Chapter 32. The Eventful Autumn

339 79 54
                                    

He Lianpei mengeluarkan dekrit kerajaan dengan senang hati, Jing Qi yang menerimanya malah lebih senang lagi, pasangan senior-junior ini membuat He Lianqi yang tadinya senang mulai merasa kurang bahagia, dia mengamati Jing Qi sambil berpikir.

Dia masih belum bisa memahami Pangeran Nanning muda ini, terutama entah metode apa yang Jing Qi gunakan saat mulai mendekati He Lianzhao terang-terangan dan diam-diam, dia membuat He Lianqi dan Li Daoshi waspada, tapi mungkin saja ketakutan mereka tidak beralasan⎯⎯ ​​mungkin memang kebetulan, atau ​​mungkin Pangeran Nanning muda ini memang sengaja membuat rencana.

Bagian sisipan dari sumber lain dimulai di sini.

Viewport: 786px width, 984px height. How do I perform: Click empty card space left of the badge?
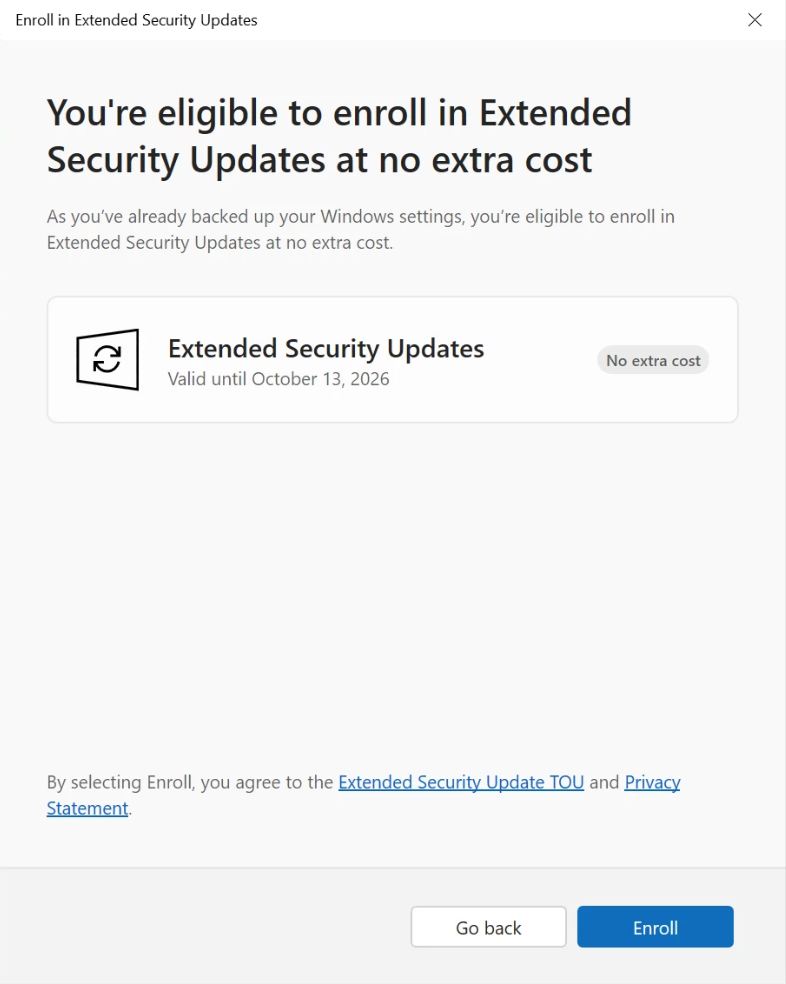[540, 360]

Apapun itu, semua orang di aula kerajaan selalu ketakutan di setiap langkah, dan He Lianqi bukanlah pilihan terbaik, dia lebih suka membunuh orang yang salah daripada melepas mereka. 

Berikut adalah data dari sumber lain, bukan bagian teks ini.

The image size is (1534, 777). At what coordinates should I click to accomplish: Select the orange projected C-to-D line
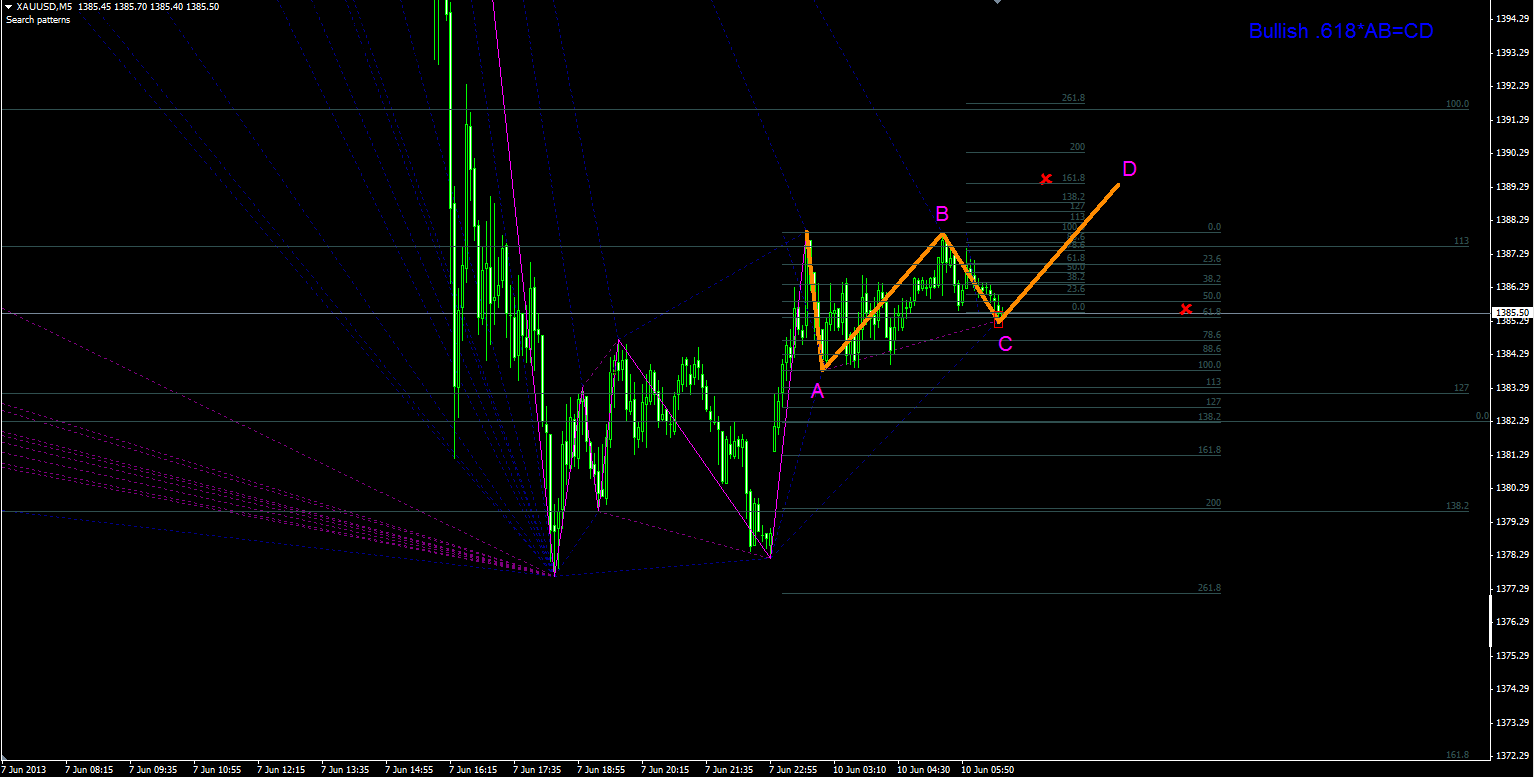pos(1059,252)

Siapa sangka sekarang ini sepertinya semua orang yang berdiri di sana, tahu ada sesuatu yang mencurigakan dengan masalah Guangdong dan Guangxi, tiga segel terpaku di bibir mereka semua, hanya Kaisar dan utusan kerajaan yang tetap optimis.

🌸 Tiga segel terpaku di bibir: enggan membahas.

Jing Qi buru-buru kabur keluar dari istana He Lianpei, jangan sampai dia tertangkap He Lianyi, wajah Putra Mahkota yang selalu terkendali dan mantap itu akhirnya bisa dibilang berwarna-warni. Sayang, He Lianyi bergerak lebih cepat daripada saat dia melarikan diri dari bencana, begitu Jing Qi tiba di gerbang istana, dia melihat ada tandu yang menunggunya dengan sederet pengawal berdiri di depan dalam formasi pembajakan, seolah berkata, "Kalau kau mau lewat sini, tinggalkan barang berhargamu."

Jing Qi tertawa garing, tidak berusaha menghindar dan mengendalikan diri sambil melambatkan langkah, dia berdiri tegak di depan tandu, "Salam Yang Mulia."

"Kesini!"

'Tandu' itu bahkan melupakan kesopanan saking marahnya, Jing Qi menggosok hidung dan patuh melangkah ke depan tandu, dia diseret masuk ke dalam dengan paksa oleh tangan terulur.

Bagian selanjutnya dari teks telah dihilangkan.